Stippler profile image
Stippler

I am sorry for your loss. I will offer something somebody once told me - they said "There is no wrong way to grieve." It is a personal thing. Whatever you choose to do, I hope it can give you some degree of healing and closure.

PiMamaRea profile image
PiMamaRea in reply to Stippler

Thank you, I will keep that in mind.

CL3V3R-G1RL profile image
CL3V3R-G1RL

I'm sorry for your loss. Grieving is a personal journey. Not everyone grieves differently. You gotta do what is best for you. Also there is no finish line for grief. You just get better at coping with it.

You matter to someone.

Sending love and hugs 🫂❤️

PiMamaRea profile image
PiMamaRea in reply to CL3V3R-G1RL

Ty, brought up a lot from my cousin earlier this year. I know it definitely is not linear & am struggling. Starting to feel like it comes in waves for both of them. The losses are deep and don't think the voids can be filled. Ty, I hold on for my daughter & fam because I do not want them to feel this pain again.

CL3V3R-G1RL profile image
CL3V3R-G1RL in reply to PiMamaRea

Suicide is a permanent solution to a temporary problem.

Grief is something that will always be with you. I've learned from the loss of my brother that grief has no finish line. It's something you are going to talk about until it's your time. No shame in it. I've gotten better about it.

I posted about it in the bereavement group here. But it was a poem that basically said let me talk about them cause it's like letting me spend time with them again.

I'm sorry about the sudden loss of your boyfriend and cousin.

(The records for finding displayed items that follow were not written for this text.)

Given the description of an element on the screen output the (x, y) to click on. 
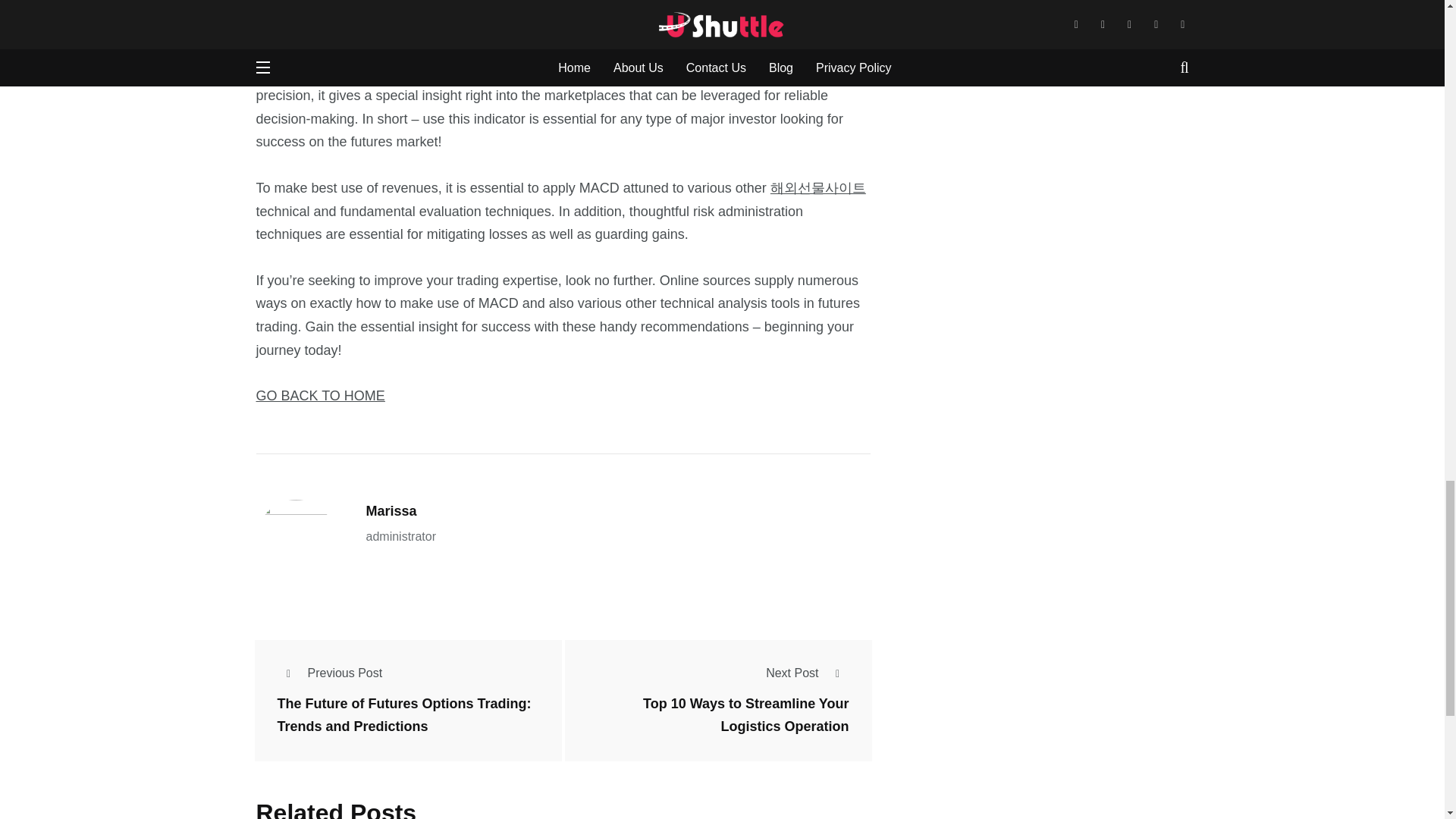
Top 10 Ways to Streamline Your Logistics Operation (745, 715)
Next Post (806, 672)
Posts by Marissa (390, 510)
GO BACK TO HOME (320, 395)
Previous Post (330, 672)
Marissa (390, 510)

You can always come here if you are struggling.

🫂❤️

PiMamaRea profile image
PiMamaRea in reply to CL3V3R-G1RL

I heard you big time on that. Their passings made me realize how trivial most things truly are. These are the first I have started to talk about them. I usually just try to surpress my emotions. But lately it is like a dam bursting and suppression is no longer working.I guess I need to learn to talk, but they were both the people I talked to about things. Now I have to lean elsewhere, which is brand new.

I do miss being able to call, text, & talk to them. Feel lost without them now.